The team has been working on shape-memory polymers (SMP) in the form of thin-film transistors, a type of material that allows electronic devices to change and restore shape according to their exposure to a stimulus, such as light or heat, as they go from being rigid to soft and adjustable 3D objects.
This discovery, recently published online (Mechanically Adaptive Organic Transistors for Implantable Electronics), allows researchers to overcome a functional barrier of these devices, which currently don’t adjust to the shapes of the body and don’t respond to the body’s temperature and humidity, according to Jonathan Reeder, a PhD student working in Dr. Walter Voit’s Advanced Polymer Research Lab, in an interview with Nanowerk. By using these two stimulus, “we allow electronics to adapt to the dynamic and curvilinear environment inside the body, all while maintaining excellent electrical properties,” he explained.
The research on these adaptive electronics is an ongoing project.

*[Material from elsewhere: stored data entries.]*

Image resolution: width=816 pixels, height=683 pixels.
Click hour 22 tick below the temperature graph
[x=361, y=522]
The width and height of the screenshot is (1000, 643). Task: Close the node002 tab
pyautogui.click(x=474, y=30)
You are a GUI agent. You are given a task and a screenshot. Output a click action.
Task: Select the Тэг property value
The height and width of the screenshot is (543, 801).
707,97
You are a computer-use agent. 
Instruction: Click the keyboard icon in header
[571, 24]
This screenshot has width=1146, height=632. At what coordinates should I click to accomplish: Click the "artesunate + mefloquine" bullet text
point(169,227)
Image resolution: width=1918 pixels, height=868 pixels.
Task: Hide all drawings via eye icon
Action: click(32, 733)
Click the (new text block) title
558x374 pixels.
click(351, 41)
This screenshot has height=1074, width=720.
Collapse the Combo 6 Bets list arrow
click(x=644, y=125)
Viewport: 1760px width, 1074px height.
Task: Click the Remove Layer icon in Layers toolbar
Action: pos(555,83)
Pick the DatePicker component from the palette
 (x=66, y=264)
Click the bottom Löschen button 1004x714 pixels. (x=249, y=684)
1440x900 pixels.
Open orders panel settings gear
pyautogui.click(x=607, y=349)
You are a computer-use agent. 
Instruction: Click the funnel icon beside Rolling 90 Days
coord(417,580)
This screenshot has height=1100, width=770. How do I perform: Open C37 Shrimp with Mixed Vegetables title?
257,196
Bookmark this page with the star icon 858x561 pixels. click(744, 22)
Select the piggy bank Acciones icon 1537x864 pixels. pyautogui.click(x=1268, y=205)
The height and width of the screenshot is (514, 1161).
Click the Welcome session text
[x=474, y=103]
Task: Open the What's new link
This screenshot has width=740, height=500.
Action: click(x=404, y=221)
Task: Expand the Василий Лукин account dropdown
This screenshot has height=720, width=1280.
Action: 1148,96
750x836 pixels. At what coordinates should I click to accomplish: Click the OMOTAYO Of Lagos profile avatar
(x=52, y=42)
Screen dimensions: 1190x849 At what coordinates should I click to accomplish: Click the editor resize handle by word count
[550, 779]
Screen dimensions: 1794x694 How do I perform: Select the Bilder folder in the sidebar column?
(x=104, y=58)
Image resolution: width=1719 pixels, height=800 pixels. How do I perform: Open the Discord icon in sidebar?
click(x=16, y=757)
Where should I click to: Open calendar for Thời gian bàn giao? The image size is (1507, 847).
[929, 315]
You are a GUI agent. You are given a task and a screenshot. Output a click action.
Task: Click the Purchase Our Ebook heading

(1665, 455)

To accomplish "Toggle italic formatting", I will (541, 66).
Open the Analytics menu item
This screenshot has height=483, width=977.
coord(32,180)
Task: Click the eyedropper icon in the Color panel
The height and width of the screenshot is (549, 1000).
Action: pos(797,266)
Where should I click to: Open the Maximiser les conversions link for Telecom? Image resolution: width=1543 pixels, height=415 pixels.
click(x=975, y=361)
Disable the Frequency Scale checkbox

Some barriers need to be crossed before scientists reach the final solution, as Michael Berger, author of the Nanowerk article, describes. It is necessary to combine high mobility with low voltage operation, to achieve the safety and stability of the devices as their inside the body and to guarantee the biocompatibility of electronic material.
To Berger, this new research, which is being advanced by UT Dallas together with the collaboration of the Texas Biomedical Device Center and other Dallas-area scientists, represents the next step in designing future biomedical devices that will be able to be used to treat conditions and abnormalities in the cerebral cortex, spinal cord, and peripheral nervous system.
The previous results of this research area have also been published as “An Ultralightweight design for Imperceptible Plastic Electronics and Three-Dimensional Flexible Electronics Enabled by Shape Memory Polymer Substrates for Responsive Neural Interfaces.”